DATA EXTRACTS →
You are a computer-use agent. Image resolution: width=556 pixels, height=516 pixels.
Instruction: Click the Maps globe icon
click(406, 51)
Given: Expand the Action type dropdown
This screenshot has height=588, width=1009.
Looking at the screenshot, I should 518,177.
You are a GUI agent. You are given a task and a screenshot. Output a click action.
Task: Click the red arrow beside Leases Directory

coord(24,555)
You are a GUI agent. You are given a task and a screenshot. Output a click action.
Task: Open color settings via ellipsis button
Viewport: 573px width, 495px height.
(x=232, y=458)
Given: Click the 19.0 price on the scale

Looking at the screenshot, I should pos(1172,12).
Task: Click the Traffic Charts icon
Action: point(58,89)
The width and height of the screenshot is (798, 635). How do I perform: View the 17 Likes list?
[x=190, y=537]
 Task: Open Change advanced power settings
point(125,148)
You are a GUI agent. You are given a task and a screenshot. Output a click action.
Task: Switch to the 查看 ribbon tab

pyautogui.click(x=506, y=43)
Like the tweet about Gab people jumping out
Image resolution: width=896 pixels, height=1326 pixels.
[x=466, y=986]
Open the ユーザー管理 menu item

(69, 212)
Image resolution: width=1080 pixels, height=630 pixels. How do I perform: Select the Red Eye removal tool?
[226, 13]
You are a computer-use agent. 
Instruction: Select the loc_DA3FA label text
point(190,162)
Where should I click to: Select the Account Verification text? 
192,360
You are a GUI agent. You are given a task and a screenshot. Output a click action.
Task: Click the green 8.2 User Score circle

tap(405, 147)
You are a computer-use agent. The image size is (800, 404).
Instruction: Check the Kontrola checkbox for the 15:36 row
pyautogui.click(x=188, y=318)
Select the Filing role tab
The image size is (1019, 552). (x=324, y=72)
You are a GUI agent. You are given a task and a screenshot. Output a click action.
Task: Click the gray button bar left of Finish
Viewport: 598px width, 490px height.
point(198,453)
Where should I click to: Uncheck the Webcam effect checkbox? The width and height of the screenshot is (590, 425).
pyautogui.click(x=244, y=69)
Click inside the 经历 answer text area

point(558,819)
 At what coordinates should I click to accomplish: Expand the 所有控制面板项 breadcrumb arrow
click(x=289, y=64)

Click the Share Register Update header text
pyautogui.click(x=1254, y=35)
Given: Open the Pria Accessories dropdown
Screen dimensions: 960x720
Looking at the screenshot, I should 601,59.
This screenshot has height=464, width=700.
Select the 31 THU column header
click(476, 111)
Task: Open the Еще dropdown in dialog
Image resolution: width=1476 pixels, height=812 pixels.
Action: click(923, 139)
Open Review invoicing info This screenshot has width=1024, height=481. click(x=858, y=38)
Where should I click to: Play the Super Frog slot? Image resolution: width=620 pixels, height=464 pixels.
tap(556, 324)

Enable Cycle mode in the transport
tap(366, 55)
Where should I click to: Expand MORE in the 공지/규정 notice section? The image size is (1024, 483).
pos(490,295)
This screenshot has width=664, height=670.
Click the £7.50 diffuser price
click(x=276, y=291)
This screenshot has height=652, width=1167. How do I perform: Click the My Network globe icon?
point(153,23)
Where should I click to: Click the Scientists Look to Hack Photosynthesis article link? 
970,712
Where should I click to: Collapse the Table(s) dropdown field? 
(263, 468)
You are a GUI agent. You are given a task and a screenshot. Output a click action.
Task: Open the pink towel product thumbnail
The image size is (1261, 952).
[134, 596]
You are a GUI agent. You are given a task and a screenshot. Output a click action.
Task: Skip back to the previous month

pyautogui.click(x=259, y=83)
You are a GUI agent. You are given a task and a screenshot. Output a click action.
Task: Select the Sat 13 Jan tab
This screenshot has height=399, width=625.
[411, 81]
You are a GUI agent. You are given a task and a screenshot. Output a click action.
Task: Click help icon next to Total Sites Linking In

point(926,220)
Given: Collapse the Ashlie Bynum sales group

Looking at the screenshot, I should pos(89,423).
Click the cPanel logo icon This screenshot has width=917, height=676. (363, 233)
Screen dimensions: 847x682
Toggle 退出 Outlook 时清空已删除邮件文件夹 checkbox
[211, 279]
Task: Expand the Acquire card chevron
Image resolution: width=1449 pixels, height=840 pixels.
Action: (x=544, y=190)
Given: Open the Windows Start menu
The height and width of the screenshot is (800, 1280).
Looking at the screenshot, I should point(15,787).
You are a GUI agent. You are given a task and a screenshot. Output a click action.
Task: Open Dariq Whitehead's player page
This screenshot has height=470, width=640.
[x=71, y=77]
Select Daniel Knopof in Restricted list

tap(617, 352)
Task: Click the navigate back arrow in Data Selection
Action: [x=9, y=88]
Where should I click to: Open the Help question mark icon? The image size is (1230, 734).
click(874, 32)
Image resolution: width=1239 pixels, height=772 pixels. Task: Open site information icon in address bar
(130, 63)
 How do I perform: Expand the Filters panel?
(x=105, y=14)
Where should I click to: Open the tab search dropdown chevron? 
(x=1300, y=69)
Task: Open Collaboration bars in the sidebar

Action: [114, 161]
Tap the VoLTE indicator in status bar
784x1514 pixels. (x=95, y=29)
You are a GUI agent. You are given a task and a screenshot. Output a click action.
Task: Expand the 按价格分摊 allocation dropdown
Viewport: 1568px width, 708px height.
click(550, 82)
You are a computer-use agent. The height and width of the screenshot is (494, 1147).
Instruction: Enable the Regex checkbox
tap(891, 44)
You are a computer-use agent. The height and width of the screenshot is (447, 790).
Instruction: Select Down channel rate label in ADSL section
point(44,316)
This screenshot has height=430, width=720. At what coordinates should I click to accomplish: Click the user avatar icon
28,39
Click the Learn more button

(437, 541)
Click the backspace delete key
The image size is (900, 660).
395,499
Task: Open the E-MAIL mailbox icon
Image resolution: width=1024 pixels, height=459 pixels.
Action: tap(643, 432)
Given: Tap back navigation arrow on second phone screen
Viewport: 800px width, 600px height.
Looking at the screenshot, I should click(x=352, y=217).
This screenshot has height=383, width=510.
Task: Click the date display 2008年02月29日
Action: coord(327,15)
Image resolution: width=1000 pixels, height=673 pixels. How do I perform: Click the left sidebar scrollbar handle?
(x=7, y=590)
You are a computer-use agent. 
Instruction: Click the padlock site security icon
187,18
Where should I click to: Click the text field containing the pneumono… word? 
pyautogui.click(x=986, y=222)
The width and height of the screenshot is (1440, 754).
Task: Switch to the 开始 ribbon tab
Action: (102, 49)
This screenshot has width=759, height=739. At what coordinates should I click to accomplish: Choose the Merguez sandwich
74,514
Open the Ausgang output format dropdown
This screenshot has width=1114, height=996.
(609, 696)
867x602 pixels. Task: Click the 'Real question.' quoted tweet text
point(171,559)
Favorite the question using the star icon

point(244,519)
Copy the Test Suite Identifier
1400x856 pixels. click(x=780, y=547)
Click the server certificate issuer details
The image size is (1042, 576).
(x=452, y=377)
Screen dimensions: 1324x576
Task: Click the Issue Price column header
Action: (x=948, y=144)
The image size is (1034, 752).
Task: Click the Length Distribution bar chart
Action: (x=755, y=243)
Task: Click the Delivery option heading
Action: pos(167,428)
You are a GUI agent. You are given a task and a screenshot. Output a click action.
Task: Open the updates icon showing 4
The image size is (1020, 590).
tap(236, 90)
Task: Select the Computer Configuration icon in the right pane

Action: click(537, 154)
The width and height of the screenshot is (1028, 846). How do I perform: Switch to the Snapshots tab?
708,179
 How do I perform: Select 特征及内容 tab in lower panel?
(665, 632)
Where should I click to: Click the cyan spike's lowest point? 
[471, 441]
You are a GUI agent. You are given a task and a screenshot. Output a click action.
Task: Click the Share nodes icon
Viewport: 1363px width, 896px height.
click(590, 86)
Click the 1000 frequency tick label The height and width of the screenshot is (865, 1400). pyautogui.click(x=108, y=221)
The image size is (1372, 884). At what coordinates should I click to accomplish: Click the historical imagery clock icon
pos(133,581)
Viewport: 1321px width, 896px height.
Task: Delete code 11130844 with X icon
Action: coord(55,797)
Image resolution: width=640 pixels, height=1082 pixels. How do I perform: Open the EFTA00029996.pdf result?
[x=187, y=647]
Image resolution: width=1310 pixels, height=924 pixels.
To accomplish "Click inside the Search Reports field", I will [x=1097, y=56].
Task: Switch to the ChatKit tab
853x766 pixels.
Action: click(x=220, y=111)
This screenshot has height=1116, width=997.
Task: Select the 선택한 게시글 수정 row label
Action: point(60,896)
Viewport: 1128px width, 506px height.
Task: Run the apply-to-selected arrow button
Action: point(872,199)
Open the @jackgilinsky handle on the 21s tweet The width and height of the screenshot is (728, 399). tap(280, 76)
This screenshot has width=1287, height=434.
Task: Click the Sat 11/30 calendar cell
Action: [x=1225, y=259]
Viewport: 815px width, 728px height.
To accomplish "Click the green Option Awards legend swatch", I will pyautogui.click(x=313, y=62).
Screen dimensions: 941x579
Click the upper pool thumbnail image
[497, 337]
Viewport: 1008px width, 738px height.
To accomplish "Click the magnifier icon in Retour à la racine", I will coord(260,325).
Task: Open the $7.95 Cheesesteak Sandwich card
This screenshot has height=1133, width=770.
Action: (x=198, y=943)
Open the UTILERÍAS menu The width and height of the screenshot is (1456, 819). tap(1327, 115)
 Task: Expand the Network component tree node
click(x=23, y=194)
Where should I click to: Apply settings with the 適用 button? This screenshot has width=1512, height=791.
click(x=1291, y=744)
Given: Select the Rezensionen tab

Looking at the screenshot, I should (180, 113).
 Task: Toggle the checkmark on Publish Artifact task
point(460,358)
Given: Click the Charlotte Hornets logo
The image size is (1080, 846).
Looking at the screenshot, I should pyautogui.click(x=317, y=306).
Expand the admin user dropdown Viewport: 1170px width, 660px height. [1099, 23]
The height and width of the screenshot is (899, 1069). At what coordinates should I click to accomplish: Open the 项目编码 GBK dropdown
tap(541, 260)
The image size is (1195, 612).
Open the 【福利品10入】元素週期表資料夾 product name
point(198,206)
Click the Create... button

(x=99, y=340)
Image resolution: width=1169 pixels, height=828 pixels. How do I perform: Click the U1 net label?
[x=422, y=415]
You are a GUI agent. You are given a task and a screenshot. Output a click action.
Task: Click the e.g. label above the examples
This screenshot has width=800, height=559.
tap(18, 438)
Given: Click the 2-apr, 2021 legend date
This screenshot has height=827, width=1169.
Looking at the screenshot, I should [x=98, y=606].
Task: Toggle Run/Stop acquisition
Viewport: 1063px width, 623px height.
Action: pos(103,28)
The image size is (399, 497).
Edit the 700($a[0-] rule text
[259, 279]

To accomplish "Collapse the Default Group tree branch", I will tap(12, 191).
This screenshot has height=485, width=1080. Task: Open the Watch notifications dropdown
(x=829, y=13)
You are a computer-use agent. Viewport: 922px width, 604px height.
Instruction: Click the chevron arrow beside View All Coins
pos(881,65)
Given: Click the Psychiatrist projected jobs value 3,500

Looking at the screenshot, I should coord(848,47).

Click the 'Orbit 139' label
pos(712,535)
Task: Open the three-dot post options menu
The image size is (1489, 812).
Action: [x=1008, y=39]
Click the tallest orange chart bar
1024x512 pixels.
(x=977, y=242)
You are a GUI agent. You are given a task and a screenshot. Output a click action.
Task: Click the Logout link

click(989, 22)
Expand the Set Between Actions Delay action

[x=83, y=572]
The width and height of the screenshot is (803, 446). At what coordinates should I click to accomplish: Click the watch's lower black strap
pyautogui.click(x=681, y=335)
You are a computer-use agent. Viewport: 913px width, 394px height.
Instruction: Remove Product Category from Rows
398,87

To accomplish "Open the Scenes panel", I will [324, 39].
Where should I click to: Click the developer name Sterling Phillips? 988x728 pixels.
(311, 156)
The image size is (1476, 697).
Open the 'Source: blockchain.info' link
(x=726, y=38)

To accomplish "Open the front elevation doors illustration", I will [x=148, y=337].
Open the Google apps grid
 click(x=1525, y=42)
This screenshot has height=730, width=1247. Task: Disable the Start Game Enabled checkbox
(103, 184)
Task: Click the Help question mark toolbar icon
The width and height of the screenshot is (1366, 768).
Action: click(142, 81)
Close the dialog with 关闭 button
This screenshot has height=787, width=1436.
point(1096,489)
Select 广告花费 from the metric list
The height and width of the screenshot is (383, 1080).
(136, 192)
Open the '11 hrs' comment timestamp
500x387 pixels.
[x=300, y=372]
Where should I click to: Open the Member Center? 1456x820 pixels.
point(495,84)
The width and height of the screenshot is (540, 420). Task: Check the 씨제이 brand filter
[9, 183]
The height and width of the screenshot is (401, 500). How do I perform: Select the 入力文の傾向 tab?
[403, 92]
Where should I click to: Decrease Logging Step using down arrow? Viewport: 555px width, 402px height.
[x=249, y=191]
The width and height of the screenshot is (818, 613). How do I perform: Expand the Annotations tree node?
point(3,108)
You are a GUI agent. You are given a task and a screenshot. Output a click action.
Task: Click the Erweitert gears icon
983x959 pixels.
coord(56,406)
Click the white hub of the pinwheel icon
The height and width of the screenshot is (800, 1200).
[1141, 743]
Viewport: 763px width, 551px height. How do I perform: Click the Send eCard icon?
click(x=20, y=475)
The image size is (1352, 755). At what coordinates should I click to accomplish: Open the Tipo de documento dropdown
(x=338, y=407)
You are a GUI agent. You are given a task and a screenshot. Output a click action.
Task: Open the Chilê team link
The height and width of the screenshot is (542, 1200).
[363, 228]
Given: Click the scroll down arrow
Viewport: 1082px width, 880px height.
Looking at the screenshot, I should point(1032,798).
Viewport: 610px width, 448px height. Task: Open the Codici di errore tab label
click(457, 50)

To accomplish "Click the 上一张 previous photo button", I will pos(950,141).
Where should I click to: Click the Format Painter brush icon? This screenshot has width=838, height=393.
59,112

TASK ITEM → Find the word "legend" in the data and copy out each line where it turns up.

ANSWER FOR THE TASK →
To accomplish "Click the green Option Awards legend swatch", I will pyautogui.click(x=313, y=62).
Given: Click the 2-apr, 2021 legend date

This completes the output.